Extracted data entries
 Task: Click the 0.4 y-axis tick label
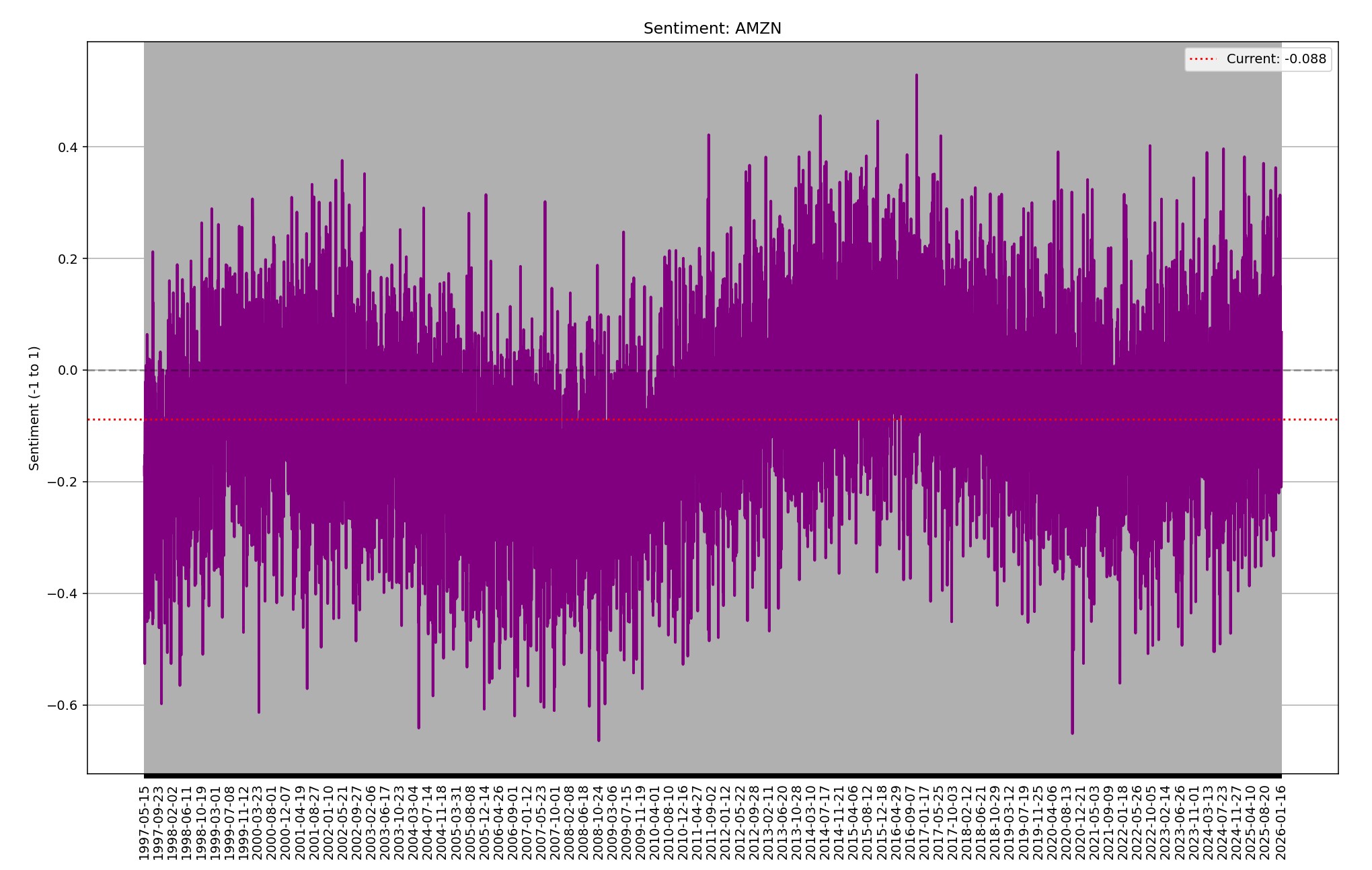coord(67,147)
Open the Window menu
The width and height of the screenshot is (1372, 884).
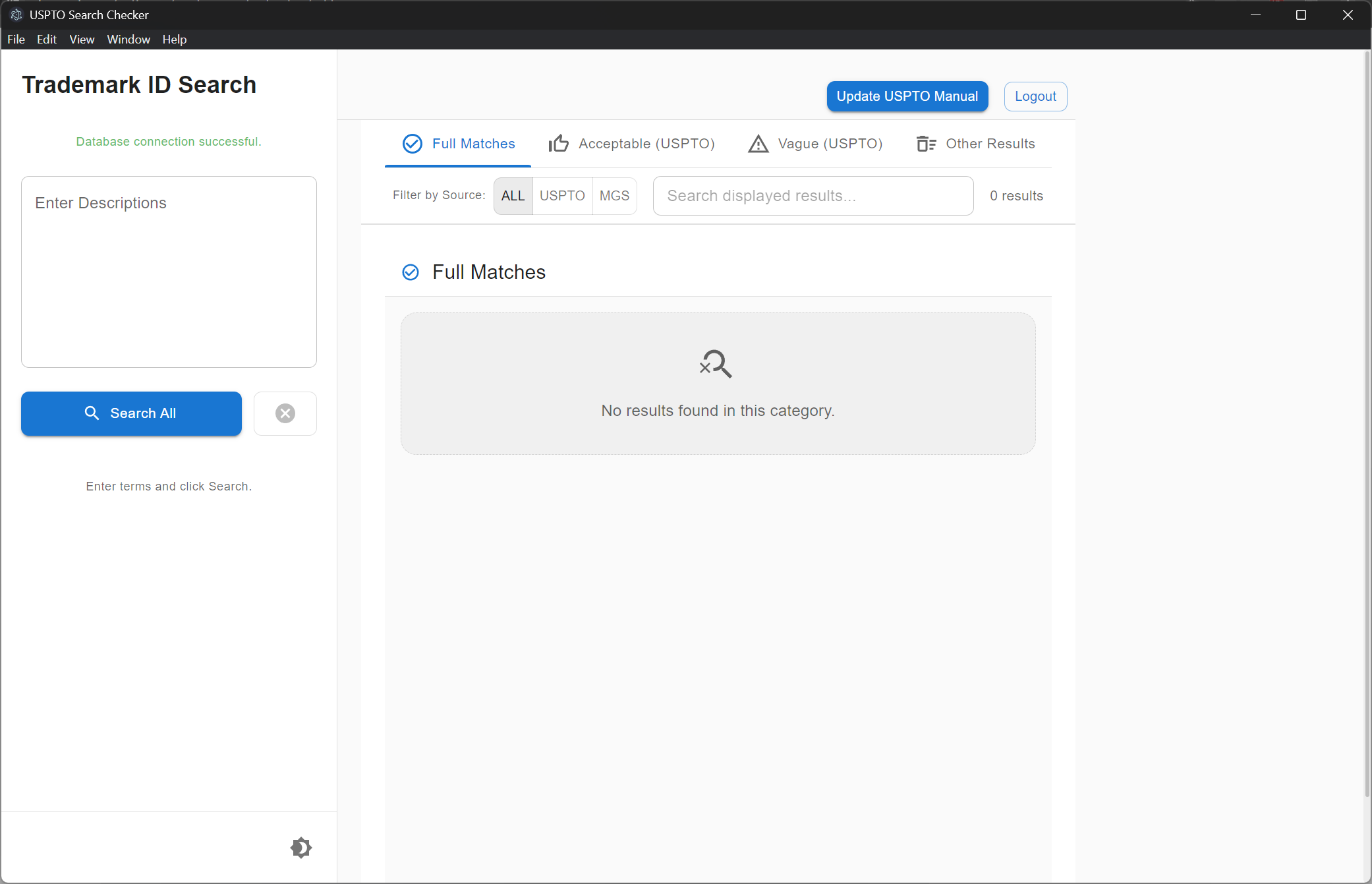click(129, 40)
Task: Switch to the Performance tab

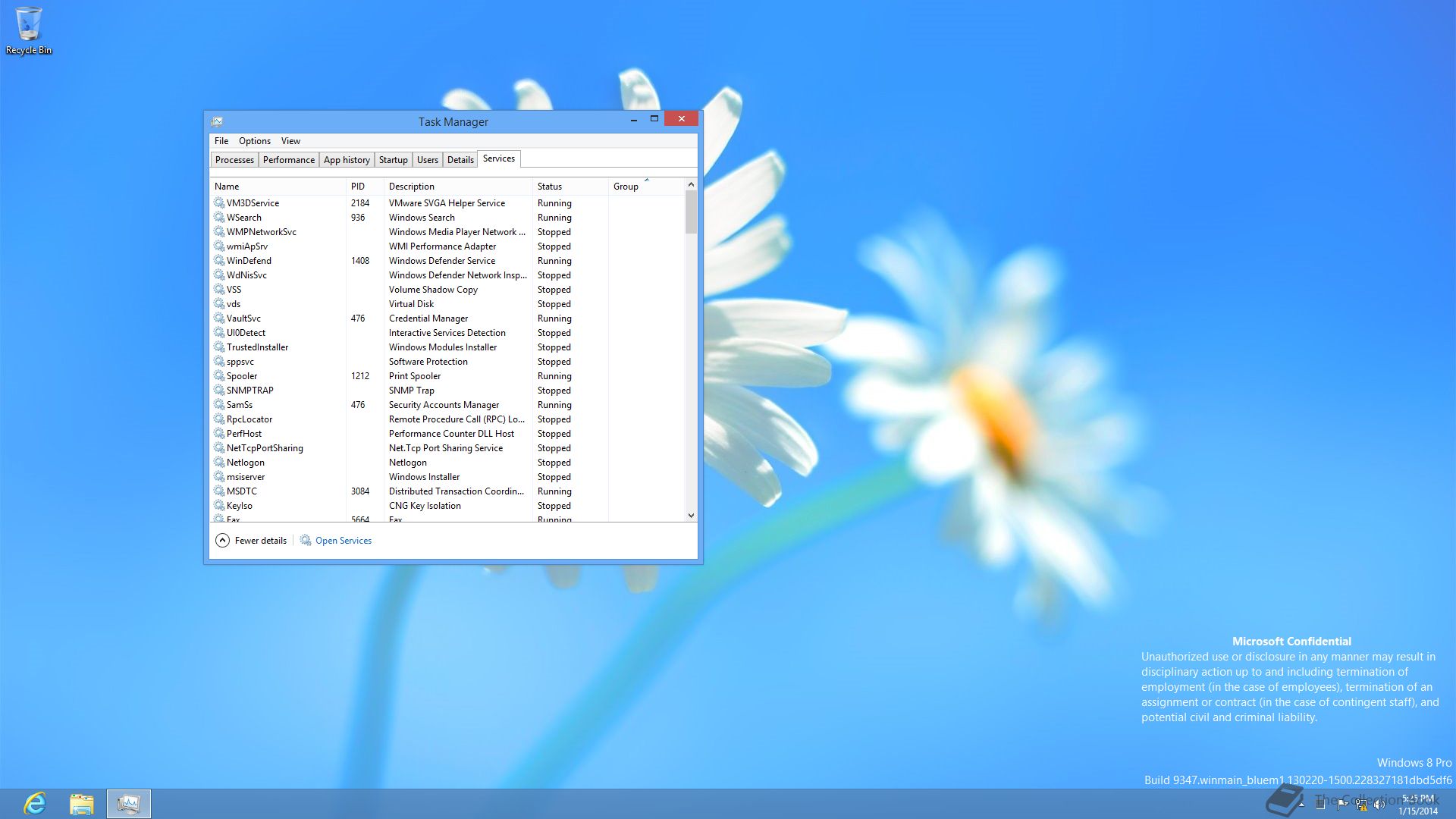Action: (x=288, y=160)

## TASK ITEM
Return the records above exactly, without the pictures.

## EXERCISE OUTPUT
 Task: Click the 0.4 y-axis tick label
coord(67,147)
Open the Window menu
The width and height of the screenshot is (1372, 884).
click(129, 40)
Task: Switch to the Performance tab

Action: (x=288, y=160)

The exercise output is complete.